- **TASK INPUT**
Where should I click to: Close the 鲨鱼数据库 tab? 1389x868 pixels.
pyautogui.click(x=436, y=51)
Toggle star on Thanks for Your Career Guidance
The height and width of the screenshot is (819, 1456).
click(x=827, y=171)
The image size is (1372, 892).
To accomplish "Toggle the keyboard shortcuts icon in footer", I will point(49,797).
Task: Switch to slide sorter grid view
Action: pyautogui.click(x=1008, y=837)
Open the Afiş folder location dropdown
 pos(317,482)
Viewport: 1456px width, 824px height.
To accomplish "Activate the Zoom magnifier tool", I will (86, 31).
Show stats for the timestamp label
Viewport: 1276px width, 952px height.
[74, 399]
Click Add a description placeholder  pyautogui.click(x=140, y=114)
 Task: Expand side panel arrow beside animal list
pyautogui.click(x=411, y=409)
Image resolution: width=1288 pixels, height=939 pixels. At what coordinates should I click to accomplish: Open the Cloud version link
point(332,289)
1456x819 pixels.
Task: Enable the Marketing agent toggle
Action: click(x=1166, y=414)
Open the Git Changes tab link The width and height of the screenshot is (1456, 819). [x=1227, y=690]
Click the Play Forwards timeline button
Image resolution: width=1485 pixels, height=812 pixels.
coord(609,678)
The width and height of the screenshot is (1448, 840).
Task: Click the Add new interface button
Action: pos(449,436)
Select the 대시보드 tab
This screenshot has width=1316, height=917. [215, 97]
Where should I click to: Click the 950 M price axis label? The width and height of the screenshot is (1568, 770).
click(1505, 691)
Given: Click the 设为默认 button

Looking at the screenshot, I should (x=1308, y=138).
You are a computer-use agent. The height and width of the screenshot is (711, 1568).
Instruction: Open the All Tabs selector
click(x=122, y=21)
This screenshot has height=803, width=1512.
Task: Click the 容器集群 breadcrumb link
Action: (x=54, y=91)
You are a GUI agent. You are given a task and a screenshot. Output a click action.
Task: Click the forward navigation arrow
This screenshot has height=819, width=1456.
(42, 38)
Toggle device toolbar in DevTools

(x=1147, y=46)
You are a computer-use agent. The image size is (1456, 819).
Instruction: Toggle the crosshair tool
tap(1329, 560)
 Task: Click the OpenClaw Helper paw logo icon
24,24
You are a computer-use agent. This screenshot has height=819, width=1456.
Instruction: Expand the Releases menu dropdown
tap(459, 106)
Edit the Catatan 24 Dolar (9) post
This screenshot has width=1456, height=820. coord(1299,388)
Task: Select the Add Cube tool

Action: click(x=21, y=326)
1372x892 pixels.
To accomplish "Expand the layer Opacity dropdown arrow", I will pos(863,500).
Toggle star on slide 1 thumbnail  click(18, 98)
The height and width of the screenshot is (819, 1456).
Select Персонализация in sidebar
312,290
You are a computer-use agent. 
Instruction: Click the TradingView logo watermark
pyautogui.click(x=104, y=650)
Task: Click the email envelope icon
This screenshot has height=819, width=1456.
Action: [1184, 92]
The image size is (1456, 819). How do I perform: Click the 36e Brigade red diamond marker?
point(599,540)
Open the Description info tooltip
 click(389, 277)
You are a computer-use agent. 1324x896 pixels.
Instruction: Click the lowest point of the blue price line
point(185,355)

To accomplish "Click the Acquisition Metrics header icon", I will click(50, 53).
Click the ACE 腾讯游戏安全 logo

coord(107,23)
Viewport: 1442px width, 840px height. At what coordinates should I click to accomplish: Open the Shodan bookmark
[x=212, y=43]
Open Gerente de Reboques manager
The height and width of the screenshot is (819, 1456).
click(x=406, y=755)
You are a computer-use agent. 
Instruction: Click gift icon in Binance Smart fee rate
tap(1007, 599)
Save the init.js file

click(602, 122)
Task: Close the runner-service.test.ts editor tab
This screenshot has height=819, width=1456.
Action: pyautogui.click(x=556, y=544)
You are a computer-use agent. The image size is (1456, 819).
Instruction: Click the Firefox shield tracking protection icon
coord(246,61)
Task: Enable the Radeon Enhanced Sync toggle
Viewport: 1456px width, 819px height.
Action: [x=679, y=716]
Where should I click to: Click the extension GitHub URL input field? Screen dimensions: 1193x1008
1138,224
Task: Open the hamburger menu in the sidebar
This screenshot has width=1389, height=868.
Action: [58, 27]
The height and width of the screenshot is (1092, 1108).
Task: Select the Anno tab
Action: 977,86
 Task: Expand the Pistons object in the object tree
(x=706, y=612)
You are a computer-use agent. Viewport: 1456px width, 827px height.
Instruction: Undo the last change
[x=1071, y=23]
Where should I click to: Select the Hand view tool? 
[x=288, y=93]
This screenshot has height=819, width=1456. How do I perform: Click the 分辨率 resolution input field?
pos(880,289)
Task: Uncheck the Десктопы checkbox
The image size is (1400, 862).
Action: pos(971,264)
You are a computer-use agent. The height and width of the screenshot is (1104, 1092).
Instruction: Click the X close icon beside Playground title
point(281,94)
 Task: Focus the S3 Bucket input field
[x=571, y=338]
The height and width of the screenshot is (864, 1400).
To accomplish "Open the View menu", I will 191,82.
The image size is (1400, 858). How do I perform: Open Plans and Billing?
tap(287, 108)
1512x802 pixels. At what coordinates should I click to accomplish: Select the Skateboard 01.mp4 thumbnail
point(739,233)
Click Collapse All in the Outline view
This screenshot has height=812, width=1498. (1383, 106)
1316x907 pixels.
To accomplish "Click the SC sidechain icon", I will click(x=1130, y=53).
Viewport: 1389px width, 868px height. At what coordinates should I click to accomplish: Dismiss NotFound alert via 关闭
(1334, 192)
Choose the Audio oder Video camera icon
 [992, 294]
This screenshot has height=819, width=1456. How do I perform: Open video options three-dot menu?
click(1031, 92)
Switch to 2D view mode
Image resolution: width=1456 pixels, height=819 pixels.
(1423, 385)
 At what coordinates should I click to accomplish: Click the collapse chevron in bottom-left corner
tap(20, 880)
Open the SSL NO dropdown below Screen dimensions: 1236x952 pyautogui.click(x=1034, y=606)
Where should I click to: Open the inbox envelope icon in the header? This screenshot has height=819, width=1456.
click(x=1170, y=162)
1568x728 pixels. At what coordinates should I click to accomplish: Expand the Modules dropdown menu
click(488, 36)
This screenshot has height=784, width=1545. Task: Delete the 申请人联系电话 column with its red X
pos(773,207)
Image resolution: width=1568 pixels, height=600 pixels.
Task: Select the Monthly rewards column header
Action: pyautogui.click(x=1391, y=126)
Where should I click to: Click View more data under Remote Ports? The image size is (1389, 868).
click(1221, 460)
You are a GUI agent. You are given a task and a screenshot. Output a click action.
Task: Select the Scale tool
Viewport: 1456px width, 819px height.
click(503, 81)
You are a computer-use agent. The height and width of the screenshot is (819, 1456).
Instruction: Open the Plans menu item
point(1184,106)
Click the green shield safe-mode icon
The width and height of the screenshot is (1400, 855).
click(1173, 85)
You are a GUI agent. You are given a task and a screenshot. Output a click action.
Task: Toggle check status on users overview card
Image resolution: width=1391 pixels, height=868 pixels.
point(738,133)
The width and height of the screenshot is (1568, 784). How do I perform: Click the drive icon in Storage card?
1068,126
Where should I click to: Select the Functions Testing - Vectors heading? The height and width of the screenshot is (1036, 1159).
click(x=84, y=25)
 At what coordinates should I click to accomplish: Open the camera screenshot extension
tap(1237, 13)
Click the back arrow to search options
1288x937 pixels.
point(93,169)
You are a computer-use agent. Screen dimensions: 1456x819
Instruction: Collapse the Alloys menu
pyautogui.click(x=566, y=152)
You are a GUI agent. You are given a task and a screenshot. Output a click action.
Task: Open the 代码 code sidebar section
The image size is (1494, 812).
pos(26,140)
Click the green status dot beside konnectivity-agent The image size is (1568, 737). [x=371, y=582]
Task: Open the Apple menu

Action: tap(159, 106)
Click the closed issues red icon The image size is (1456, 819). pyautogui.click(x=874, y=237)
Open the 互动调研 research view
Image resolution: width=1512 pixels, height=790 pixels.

- **WHAT YOU HAVE TO DO**
When a line in the listing has the word "status", return that line.

- **EXERCISE RESPONSE**
Task: Toggle check status on users overview card
Click the green status dot beside konnectivity-agent The image size is (1568, 737). [x=371, y=582]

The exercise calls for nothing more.